Excerpt:

Some statistics about onions

Non-technical abstract:


We are starting a project to study and quantify hidden services traffic. As part of this project, we are collecting data from just a few volunteer relays which only allow us to see a small portion of hidden service activity (between 2% and 5%). Extrapolating from such a small sample is difficult, and our data are preliminary.

We've been working on methods to improve our calculations, but with our current methodology, we estimate that about 30,000 hidden services announce themselves to the Tor network every day, using about 5 terabytes of data daily. We also found that hidden service traffic is about 3.4% of total Tor traffic, which means that, at least according to our early calculations, 96.6% of Tor traffic is *not* hidden services. We invite people to join us in working to research methodologies and develop systems for better understanding Tor hidden services.

Hello,

Over the past months we've been working on hidden service statistics. Our goal has been to answer the following questions:

  • "Approximately how many hidden services are there?"
  • "Approximately how much traffic of the Tor network is going to hidden services?"

We chose the above two questions because even though we want to understand hidden services, we really don't want to harm the privacy of Tor users. From a privacy perspective, the above two questions are relatively easy questions to answer because we don't need data from clients or the hidden services themselves; we just need data from hidden service directories and rendezvous points. Furthermore, the measurements reported by each relay cannot be linked back to specific hidden services or their clients.

Requests:
1) According to the post on onion statistics, what share of total Tor traffic is hidden service traffic?
2) Summarize the post on onion statistics in two sentences.
3) Rewrite a passage of the post on onion statistics with "volunteer relays" swapped for "participating relays". Begin at the words "We are starting" and stop after "Tor hidden services.".

Supplied records:
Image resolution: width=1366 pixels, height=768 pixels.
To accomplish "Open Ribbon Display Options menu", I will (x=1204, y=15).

==

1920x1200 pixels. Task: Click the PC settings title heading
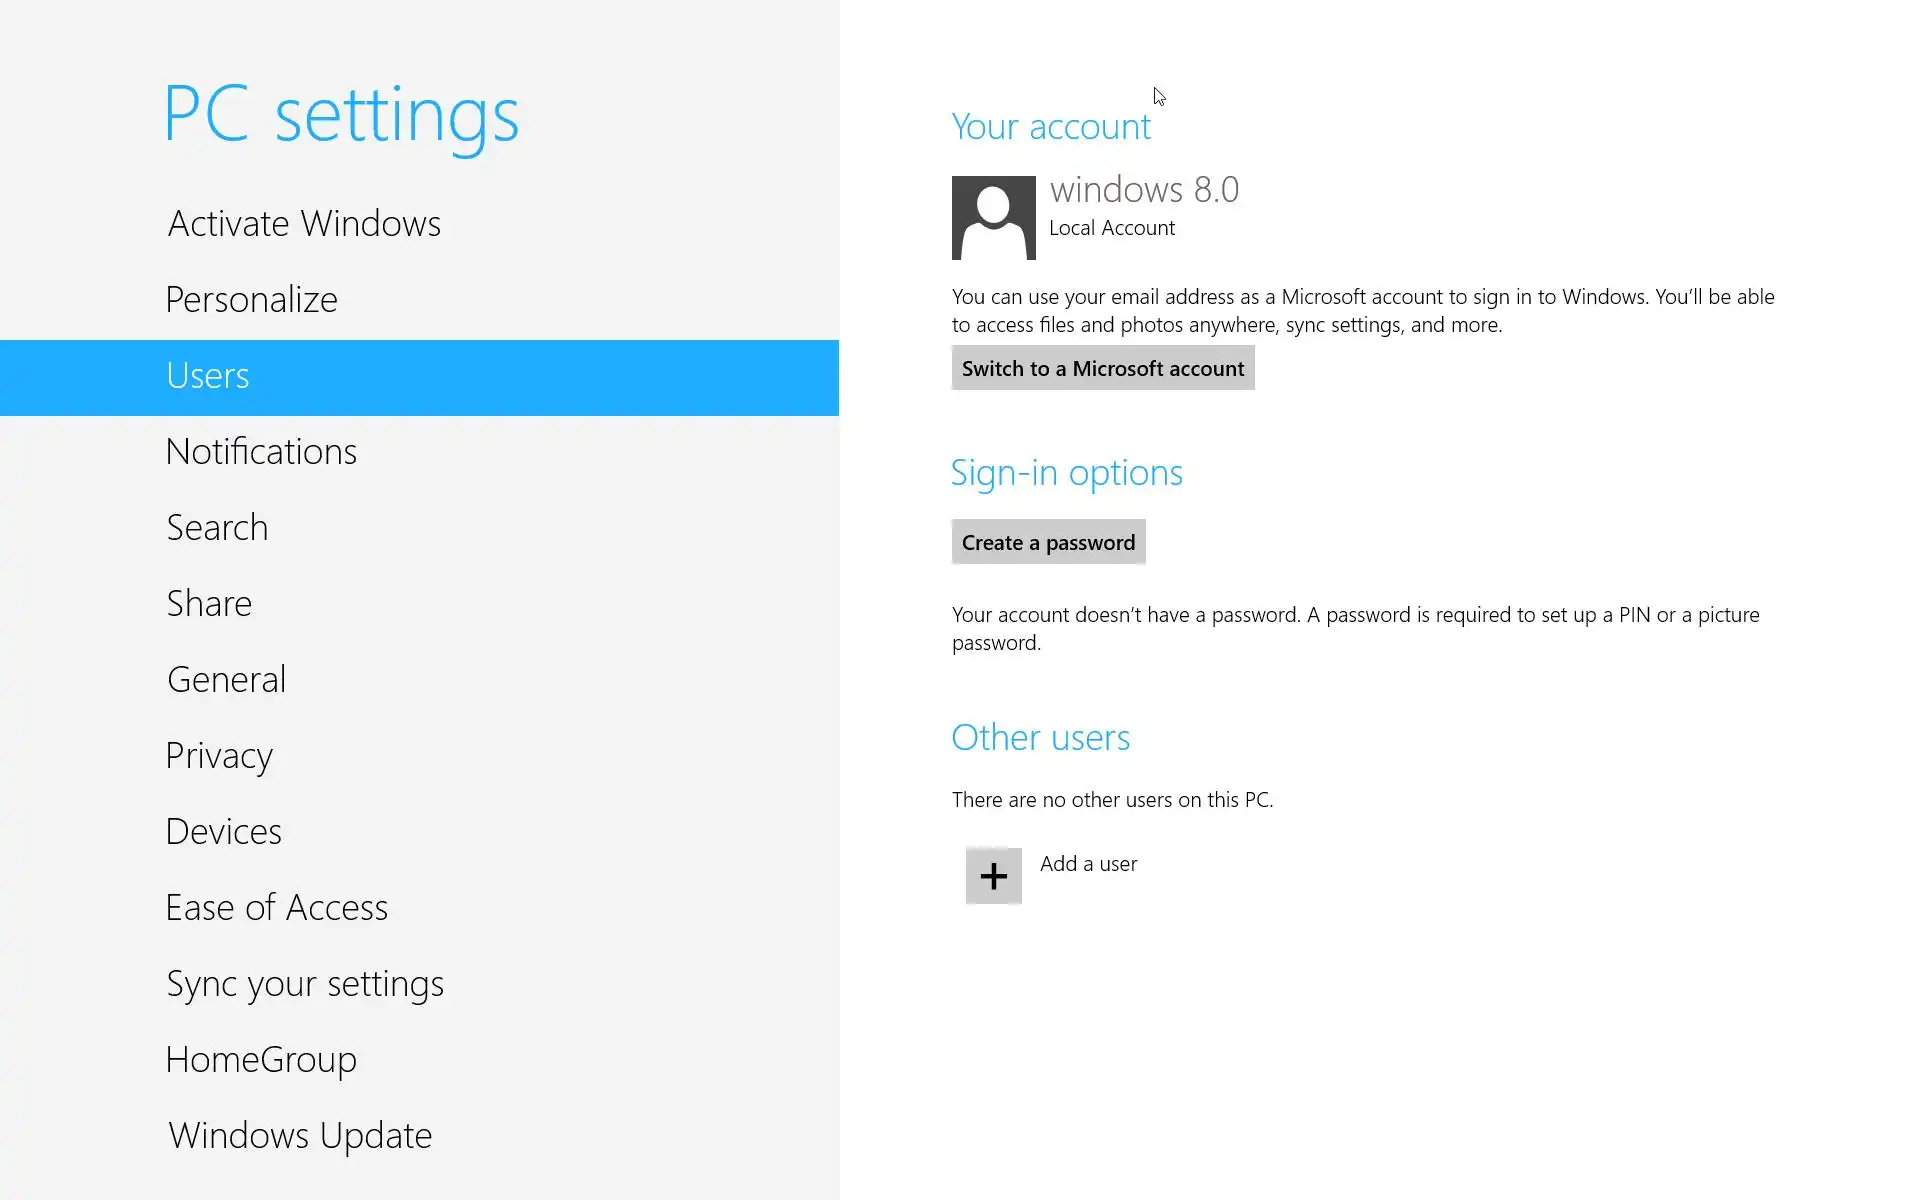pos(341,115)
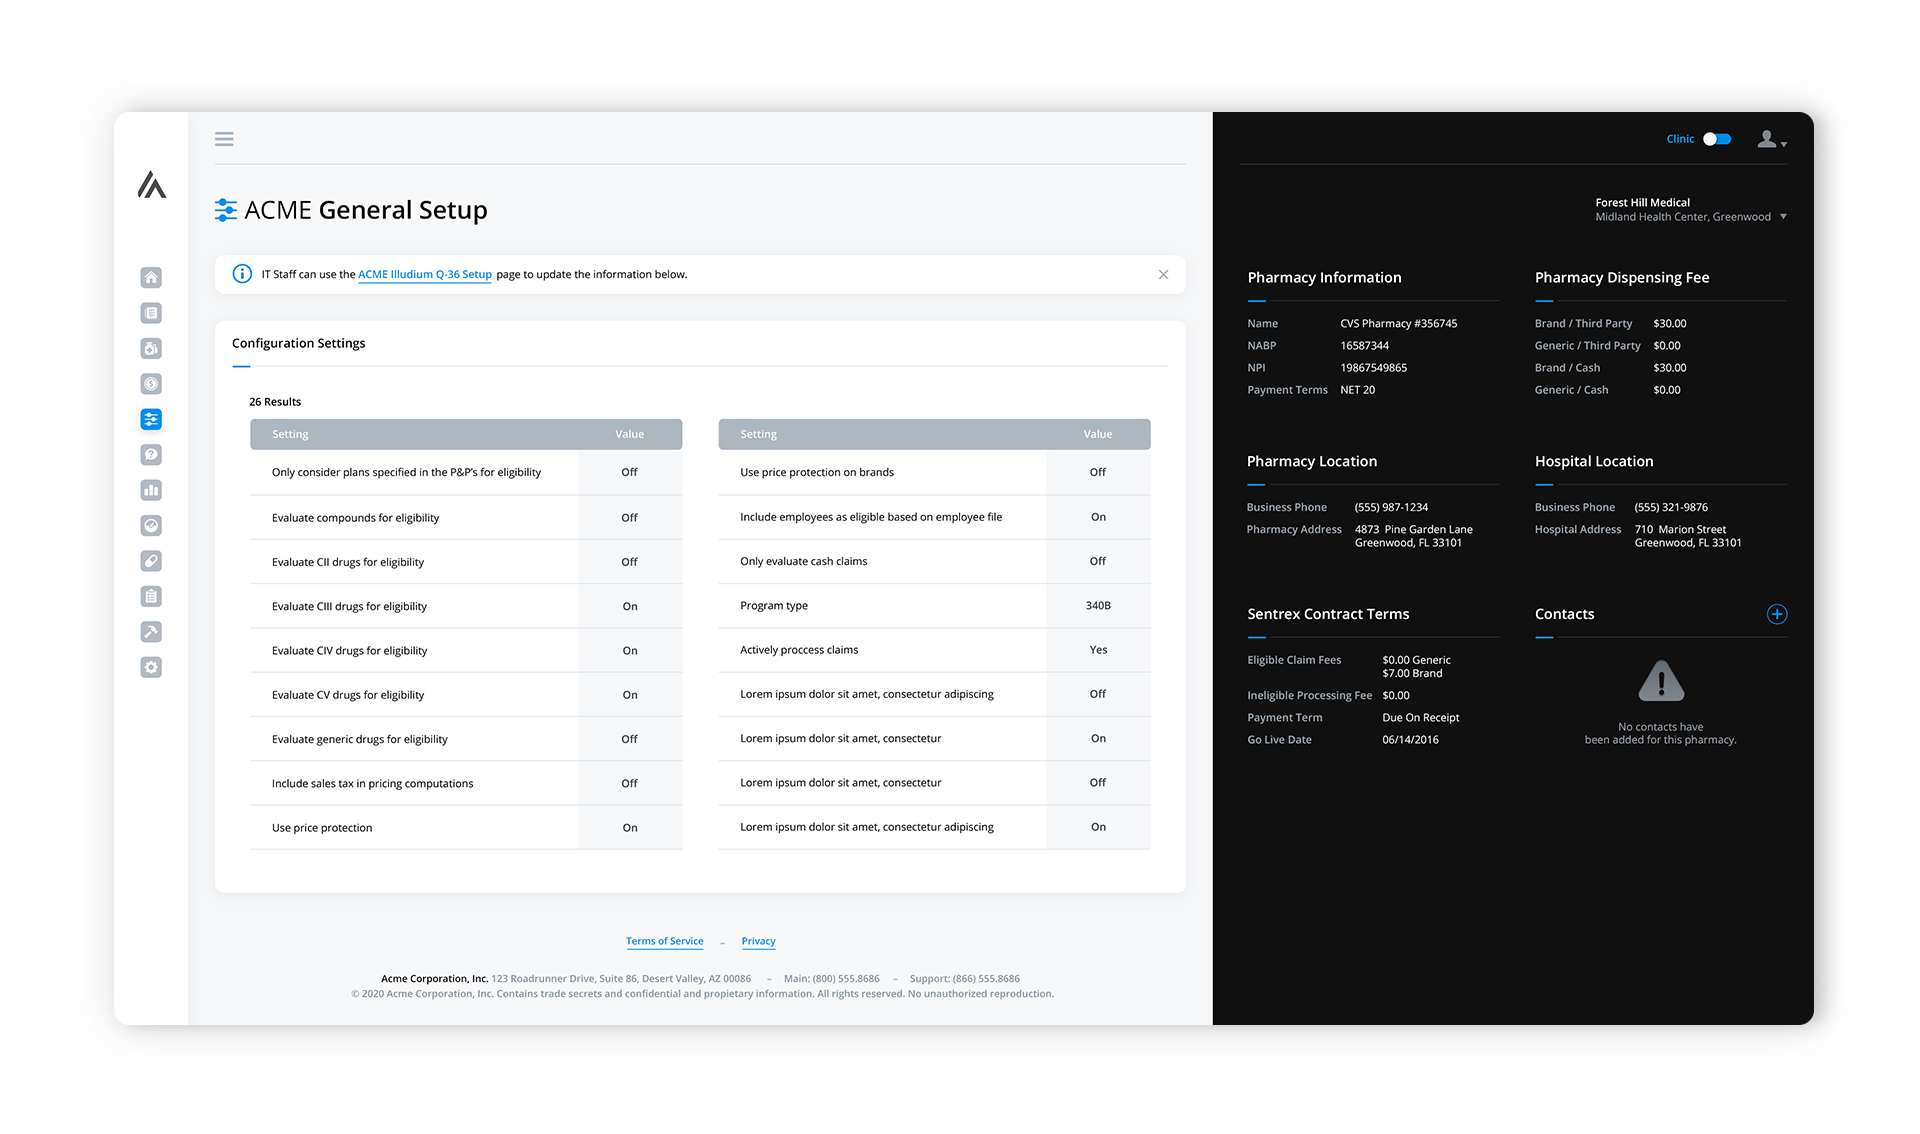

List of solutions:
1) About 3.4%

2) A new project to study hidden services traffic has produced preliminary estimates from a few volunteer relays that see only 2% to 5% of hidden service activity. With current methods, about 30,000 hidden services announce themselves to the Tor network each day, using about 5 terabytes of data daily and making up about 3.4% of total Tor traffic.

3)
We are starting a project to study and quantify hidden services traffic. As part of this project, we are collecting data from just a few participating relays which only allow us to see a small portion of hidden service activity (between 2% and 5%). Extrapolating from such a small sample is difficult, and our data are preliminary.

We've been working on methods to improve our calculations, but with our current methodology, we estimate that about 30,000 hidden services announce themselves to the Tor network every day, using about 5 terabytes of data daily. We also found that hidden service traffic is about 3.4% of total Tor traffic, which means that, at least according to our early calculations, 96.6% of Tor traffic is *not* hidden services. We invite people to join us in working to research methodologies and develop systems for better understanding Tor hidden services.